§ **Task 1**:
From the records below, copy out word for word the lines beginning with the one that contains "Screenshot is 280x2576." and continuing through the one that contains "สล็อต (126, 38)".

§ **Page excerpt**:
START
# A Diversion



## DLT (Apr 14, 2003)

Since Gov. Pawlenty wants to talk with Gov. Hoeven about this years changes in nonresident regulations, perhaps the North Dakota hunters should bend the ear of Governor Hoeven asking him to converse with South Dakota's Governor Rounds about their waterfowl regulations. Hoeven could ask Rounds to request the South Dakota legislature to INCREASE the limit of 6,000 nonresident waterfowl hunters substantially, closer to North Dakota's. IF South Dakota would absorb some of the numbers now frequenting North Dakota, it should be a win for both of us. Appears that South Dakota can absorb many more, and we would like a few less. What a great diversion. Gov. Hoeven has now announced that he is running for another term, and needs all the votes he can get. Maybe he would finally

listen to the sportsmen.
END
§ **Data supplied**:
START
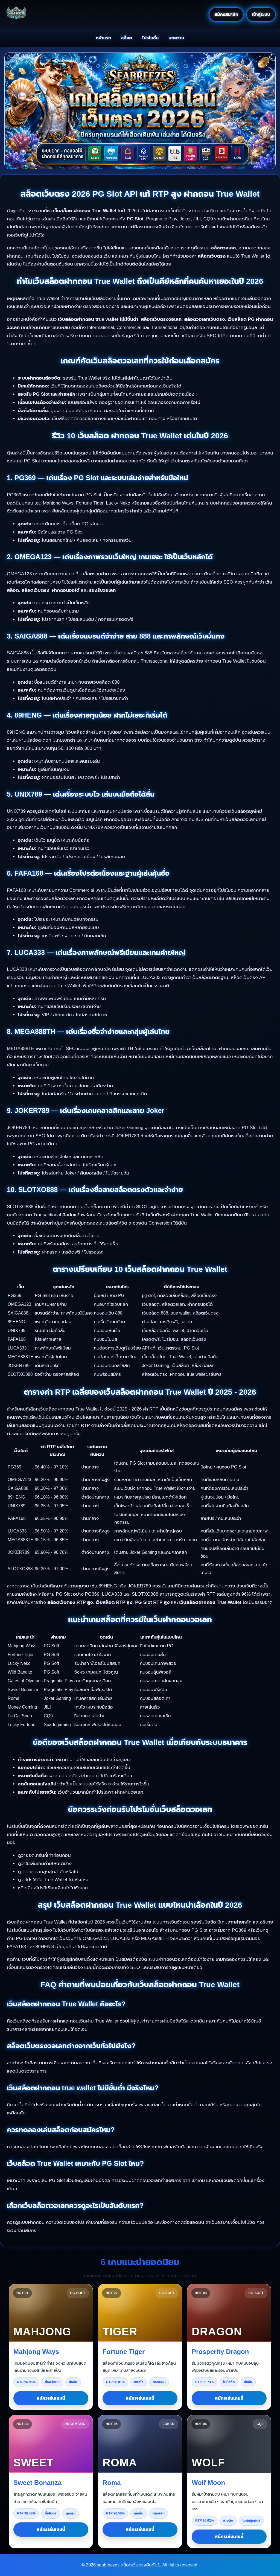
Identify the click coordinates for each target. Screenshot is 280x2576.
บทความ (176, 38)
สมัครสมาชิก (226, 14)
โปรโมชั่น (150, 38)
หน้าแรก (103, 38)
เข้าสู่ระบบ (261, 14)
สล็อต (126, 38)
END
START
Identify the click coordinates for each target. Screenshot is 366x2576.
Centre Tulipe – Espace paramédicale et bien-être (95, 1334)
END
§ **Task 2**:
In the forum post about nonresident hunting regulations, what limit on nonresident waterfowl hunters does South Dakota have?

§ **Worked solution 1**:
Identify the click coordinates for each target. Screenshot is 280x2576.
บทความ (176, 38)
สมัครสมาชิก (226, 14)
โปรโมชั่น (150, 38)
หน้าแรก (103, 38)
เข้าสู่ระบบ (261, 14)
สล็อต (126, 38)

§ **Worked solution 2**:
6,000 nonresident waterfowl hunters.